Age of the child/adolescent was significantly associated with failure of their second line ARV regimens. Prolonged life expectancy and improvement in HIV treatment and care are expected to co-exist with failure of long-term regimens. Taking first line ART drugs for more than 2 years was found to be a significant determinant of failure of second line ART among Thai children14 as were age greater than 13 years and BMI for age Z score less than −2 SD at initiation of second line ARVs.

Conclusion

In conclusion, our study shows a high rate of virologic failure among children and adolescents on second line ARVs (one in five) and need for third line ARVs in our hospital. Failed first line regimens were tolerated for long leading to high viral set-points at start of second line therapy. Early detection of first line treatment failure and switch of therapy prolongs effective lifespan of the second line ARVs. A similar high viremia was noted for those children and adolescents who had failed their second line regimen. The viral load monitoring was sub-standard and is likely to have underestimated rates of second line treatment failure. A short time lapse after starting second line ARVs till diagnosis of failure was noted in instances of virologic failure.

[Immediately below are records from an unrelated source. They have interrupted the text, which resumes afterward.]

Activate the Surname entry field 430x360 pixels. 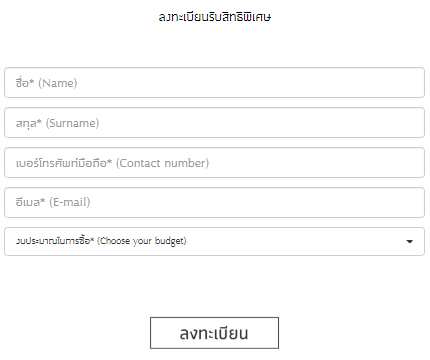(214, 123)
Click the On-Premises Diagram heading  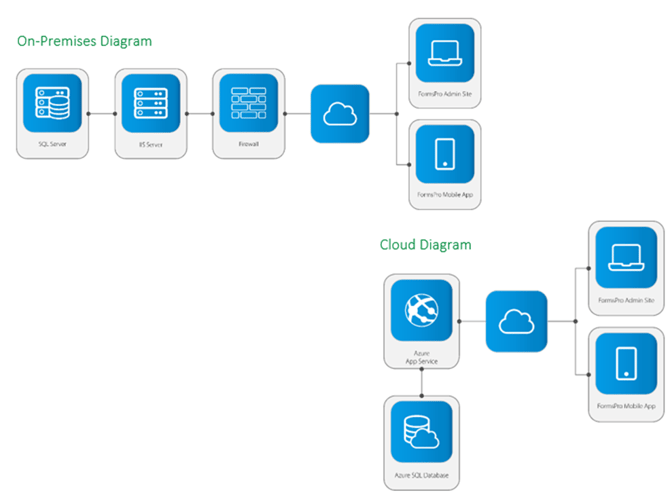85,41
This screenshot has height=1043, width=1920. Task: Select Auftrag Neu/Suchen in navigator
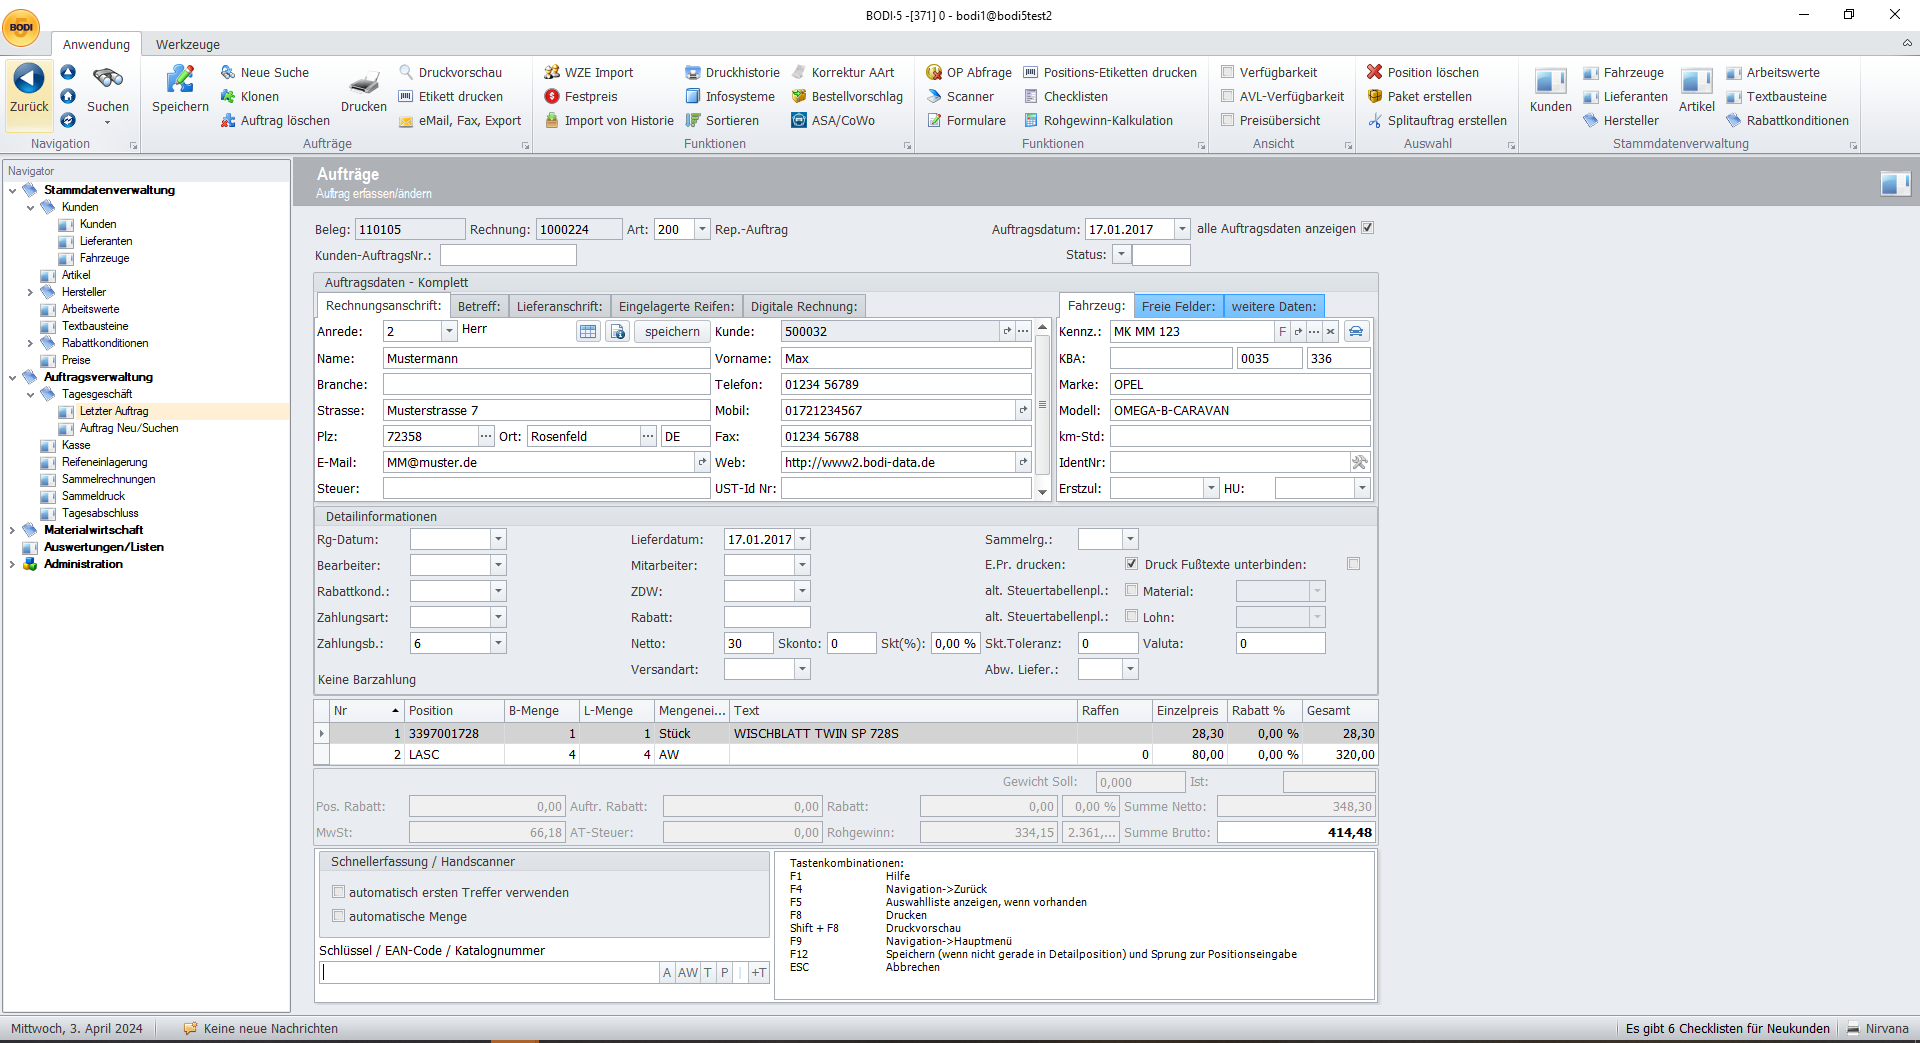pyautogui.click(x=129, y=428)
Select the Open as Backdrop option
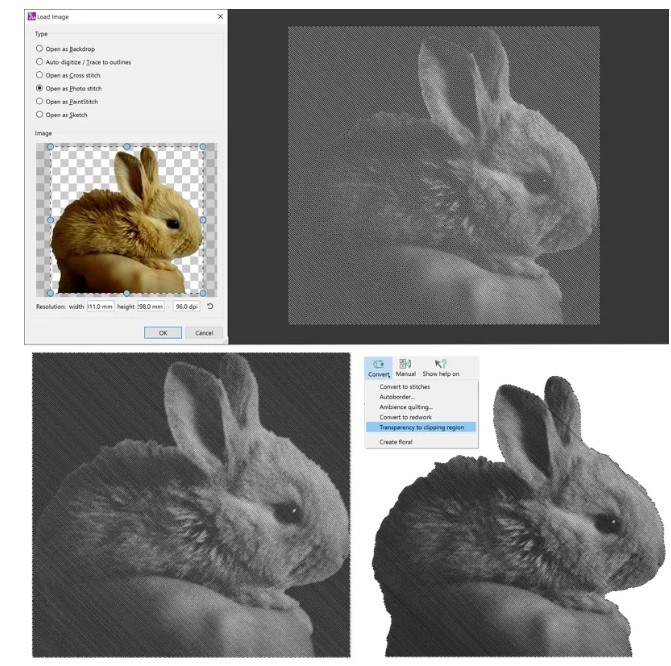This screenshot has height=666, width=671. 40,48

Better adherence counseling and making third line an-retroviral drugs available are mandatory to continue on the gains achieved in life expectancy in this population.

Ethical considerations

All research protocols were approved by the Research and Publication Committee of the Department of Pediatrics & Child Health, College of Health sciences, Addis Ababa University. The committee had confirmed that consent from the participants or their parents/guardians was not necessary as data was to be collected from charts without the inclusion of patient identifiers.

Consent for publication

All research protocols were approved by the Research and Publication Committee of the Department of Pediatrics & Child Health, College of Health sciences, Addis Ababa University. The committee had confirmed that consent from the participants or their parents/guardians was not necessary as data was to be collected from charts without the inclusion of patient identifiers.